TUESDAY, 30 OCTOBER 2007

6187/06 PETER TURNER v ULICORP PTY LTD

JUDGMENT

1 I am dealing with the question of costs consequent upon the making of the following orders on 11 September 2007:

          “1. By consent I order that Ulicorp Pty Ltd AC 081 795 333 be wound up.
          2. By consent I order that David John Frank Lombe and Peter George Yates of Level 3, 225 George Street, Sydney be appointed liquidators of Ulicorp Pty Ltd.”
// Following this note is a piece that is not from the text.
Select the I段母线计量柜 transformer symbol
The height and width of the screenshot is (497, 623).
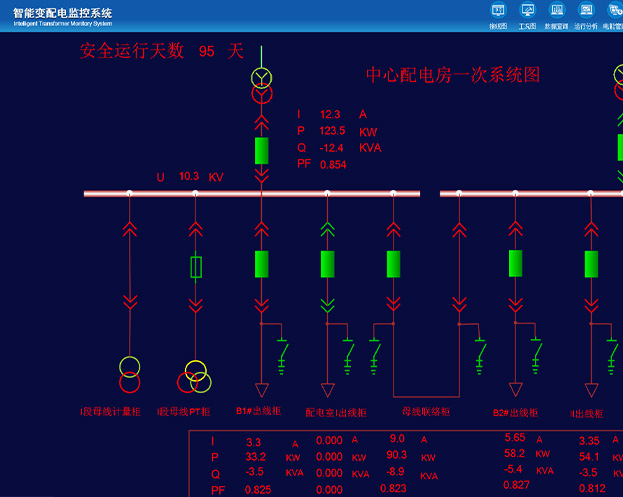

2 The proceedings were not as simple as the dispositive orders may imply. The plaintiff, a member of the defendant, made application for a winding up order on the just and equitable ground. He sought, in the first instance, the appointment of a provisional liquidator. That application was dismissed on 13 December 2006: see Turner v Ulicorp Pty Ltd [2006] NSWSC 1445. The originating process came before the court for final hearing on 9 March 2007 and was adjourned to 11 September 2007: see Turner v Ulicorp Pty Ltd [2007] NSWSC 206. It was when the matter came back on the lastmentioned date that the orders I have set out were made by consent.

3 The plaintiff says that the defendant (that is, the company in respect of which the winding up order was made on 11 September 2007) should be ordered to pay the plaintiff’s costs of the proceedings. That, of course, is the order usually made where a plaintiff is successful in obtaining a winding up order.

4 The defendant’s position is that the plaintiff should not have such an order and, indeed, that the plaintiff should be ordered to pay the defendant’s costs – which is the outcome normally to be expected where a defendant company successfully resists an application for a winding up order.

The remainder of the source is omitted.